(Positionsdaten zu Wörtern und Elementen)
■ ■ ■ ■ ■ ■ ■
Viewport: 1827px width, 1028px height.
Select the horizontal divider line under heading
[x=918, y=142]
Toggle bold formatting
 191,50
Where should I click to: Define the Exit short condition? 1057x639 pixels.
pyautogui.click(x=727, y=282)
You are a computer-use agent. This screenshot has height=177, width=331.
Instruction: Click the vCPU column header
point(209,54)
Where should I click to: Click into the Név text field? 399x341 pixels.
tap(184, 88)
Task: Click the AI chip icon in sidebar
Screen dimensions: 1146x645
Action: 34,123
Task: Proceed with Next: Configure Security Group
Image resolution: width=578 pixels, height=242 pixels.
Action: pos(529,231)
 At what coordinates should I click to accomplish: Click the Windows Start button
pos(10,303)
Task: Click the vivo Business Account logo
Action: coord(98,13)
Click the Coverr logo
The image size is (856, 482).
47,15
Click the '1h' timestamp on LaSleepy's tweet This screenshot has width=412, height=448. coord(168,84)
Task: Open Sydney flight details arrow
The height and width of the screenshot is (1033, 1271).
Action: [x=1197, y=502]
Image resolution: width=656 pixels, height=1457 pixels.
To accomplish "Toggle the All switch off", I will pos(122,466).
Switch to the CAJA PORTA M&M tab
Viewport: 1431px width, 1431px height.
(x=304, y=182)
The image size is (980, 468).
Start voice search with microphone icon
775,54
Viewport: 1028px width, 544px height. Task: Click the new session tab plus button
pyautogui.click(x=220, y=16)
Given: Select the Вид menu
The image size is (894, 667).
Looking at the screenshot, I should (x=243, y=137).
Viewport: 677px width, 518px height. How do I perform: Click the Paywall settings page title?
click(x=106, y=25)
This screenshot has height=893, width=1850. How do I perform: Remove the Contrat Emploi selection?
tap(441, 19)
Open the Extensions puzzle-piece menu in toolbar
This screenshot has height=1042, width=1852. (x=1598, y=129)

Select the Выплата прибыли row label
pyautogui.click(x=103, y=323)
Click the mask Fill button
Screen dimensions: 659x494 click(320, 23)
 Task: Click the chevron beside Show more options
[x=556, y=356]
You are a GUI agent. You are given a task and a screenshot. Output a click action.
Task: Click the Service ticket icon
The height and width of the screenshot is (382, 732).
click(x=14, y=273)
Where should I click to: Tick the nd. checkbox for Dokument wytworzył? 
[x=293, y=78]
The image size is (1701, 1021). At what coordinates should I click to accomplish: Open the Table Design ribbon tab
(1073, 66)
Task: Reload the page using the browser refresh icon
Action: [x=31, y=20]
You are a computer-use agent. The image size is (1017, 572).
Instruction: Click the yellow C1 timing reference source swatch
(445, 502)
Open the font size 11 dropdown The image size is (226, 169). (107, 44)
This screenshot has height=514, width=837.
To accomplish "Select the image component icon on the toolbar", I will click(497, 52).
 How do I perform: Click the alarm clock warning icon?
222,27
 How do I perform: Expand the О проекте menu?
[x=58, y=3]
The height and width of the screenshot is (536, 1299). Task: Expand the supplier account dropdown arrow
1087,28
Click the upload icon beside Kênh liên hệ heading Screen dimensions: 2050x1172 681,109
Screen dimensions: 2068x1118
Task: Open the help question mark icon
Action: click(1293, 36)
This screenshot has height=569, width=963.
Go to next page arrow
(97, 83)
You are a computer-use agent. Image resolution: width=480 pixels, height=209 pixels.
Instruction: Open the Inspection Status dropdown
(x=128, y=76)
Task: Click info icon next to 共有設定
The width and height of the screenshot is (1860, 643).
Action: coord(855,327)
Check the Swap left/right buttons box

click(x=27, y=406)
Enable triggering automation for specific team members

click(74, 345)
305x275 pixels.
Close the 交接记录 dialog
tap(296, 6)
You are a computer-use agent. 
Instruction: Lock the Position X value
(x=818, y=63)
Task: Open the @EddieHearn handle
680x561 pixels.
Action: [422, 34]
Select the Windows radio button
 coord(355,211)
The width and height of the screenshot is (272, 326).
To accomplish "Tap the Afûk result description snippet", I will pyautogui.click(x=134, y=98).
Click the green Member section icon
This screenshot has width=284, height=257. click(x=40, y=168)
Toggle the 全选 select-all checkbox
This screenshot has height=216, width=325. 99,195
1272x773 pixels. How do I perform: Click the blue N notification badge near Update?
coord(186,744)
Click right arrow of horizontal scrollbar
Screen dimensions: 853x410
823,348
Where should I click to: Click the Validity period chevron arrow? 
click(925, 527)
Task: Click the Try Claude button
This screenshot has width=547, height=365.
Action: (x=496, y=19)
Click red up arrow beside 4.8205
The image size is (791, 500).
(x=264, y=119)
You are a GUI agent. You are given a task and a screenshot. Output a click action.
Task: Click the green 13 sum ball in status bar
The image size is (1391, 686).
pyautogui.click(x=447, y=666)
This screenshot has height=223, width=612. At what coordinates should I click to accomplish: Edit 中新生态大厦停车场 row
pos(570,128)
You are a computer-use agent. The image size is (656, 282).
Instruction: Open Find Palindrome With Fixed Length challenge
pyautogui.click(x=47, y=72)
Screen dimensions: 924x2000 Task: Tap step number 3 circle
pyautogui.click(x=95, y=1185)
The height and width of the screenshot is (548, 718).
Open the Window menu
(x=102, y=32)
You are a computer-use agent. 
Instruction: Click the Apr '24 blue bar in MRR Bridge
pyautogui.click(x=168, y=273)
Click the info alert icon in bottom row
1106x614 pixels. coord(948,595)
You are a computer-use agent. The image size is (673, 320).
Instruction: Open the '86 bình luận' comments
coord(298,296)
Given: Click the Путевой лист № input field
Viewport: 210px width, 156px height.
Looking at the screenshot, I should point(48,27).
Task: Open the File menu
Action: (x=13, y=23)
■ ■ ■ ■ ■ ■ ■
> [Gestellte Aufgabe]
Zitiere die Datensätze wortgetreu, beginnend mit der Zeile, die "Select the Windows radio button" enthält, und weiter bis zum Ende der Datensätze. Beide Enden gehören dazu.

> [Richtige Ausgabe]
Select the Windows radio button
 coord(355,211)
The width and height of the screenshot is (272, 326).
To accomplish "Tap the Afûk result description snippet", I will pyautogui.click(x=134, y=98).
Click the green Member section icon
This screenshot has width=284, height=257. click(x=40, y=168)
Toggle the 全选 select-all checkbox
This screenshot has height=216, width=325. 99,195
1272x773 pixels. How do I perform: Click the blue N notification badge near Update?
coord(186,744)
Click right arrow of horizontal scrollbar
Screen dimensions: 853x410
823,348
Where should I click to: Click the Validity period chevron arrow? 
click(925, 527)
Task: Click the Try Claude button
This screenshot has width=547, height=365.
Action: (x=496, y=19)
Click red up arrow beside 4.8205
The image size is (791, 500).
(x=264, y=119)
You are a GUI agent. You are given a task and a screenshot. Output a click action.
Task: Click the green 13 sum ball in status bar
The image size is (1391, 686).
pyautogui.click(x=447, y=666)
This screenshot has height=223, width=612. At what coordinates should I click to accomplish: Edit 中新生态大厦停车场 row
pos(570,128)
You are a computer-use agent. The image size is (656, 282).
Instruction: Open Find Palindrome With Fixed Length challenge
pyautogui.click(x=47, y=72)
Screen dimensions: 924x2000 Task: Tap step number 3 circle
pyautogui.click(x=95, y=1185)
The height and width of the screenshot is (548, 718).
Open the Window menu
(x=102, y=32)
You are a computer-use agent. 
Instruction: Click the Apr '24 blue bar in MRR Bridge
pyautogui.click(x=168, y=273)
Click the info alert icon in bottom row
1106x614 pixels. coord(948,595)
You are a computer-use agent. The image size is (673, 320).
Instruction: Open the '86 bình luận' comments
coord(298,296)
Given: Click the Путевой лист № input field
Viewport: 210px width, 156px height.
Looking at the screenshot, I should point(48,27).
Task: Open the File menu
Action: (x=13, y=23)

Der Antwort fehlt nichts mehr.